Other reasons to be pro-Youeni-Foodstore: if you haven’t already wised up to this, the menu offers interesting options (so don’t expect seen-it-before dishes – here, you’ll be getting a Honey Mustard Caramelised Ham, Caramelised Green Apple, Horseradish Mayo and Rocket sandwich or White Anchovies on Toast, Tomato Citrus Salsa, House-made Creme Fraiche and Chorizo for breakfast); these multitaskers make everything themselves, from the pastries to the coffee to the cultured butter with Dead Sea salt – and while the bread is currently by Sonoma, it soon will be coming out of Youeni’s own ovens; it’s the sort of place where, when the temperature drops, the staff ask you if you’d like a blanket to stay warm; and it’s in a really nice, mostly undiscovered spot of Surry Hills – tucked between the visual candy of boutiques such as Euroluce, Arthur G’s and the very excellent Workshopped, which showcases upcoming Australian designers and is full of attractive and whimsical furniture (I like these “cross-stitched” chairs).

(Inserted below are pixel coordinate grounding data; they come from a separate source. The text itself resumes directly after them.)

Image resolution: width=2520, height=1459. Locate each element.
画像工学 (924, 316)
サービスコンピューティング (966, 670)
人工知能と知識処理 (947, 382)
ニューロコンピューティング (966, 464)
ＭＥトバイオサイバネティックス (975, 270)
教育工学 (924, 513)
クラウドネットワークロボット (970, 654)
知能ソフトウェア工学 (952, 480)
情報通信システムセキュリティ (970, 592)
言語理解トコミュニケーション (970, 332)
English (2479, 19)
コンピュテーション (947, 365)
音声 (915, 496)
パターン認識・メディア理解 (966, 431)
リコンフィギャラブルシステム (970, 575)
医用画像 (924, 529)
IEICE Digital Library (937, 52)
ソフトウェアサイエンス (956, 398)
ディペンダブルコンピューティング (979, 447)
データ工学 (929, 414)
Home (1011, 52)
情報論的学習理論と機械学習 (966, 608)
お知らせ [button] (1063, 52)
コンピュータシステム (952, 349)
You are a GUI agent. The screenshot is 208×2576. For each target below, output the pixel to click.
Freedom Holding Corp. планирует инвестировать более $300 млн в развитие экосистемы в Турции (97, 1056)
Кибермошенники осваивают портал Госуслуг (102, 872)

Youeni Foodstore has been quietly open for 11 days, but launches properly on June 2. After that, it will ramp up from its current breakfast-and-lunch-only opening hours and also offer five-course dinners, too. I’d love to know how it eventually translates after dark.
Something that’s obvious right now, though, is the friendliness and enthusiasm on display – and this is probably best expressed when, after paying, you hunt around and have no success locating a tip jar. Sara explains that there isn’t one: “it’s not our culture. If you like what we do, just come back and visit us.”
And I’m sure I will – again and again and again.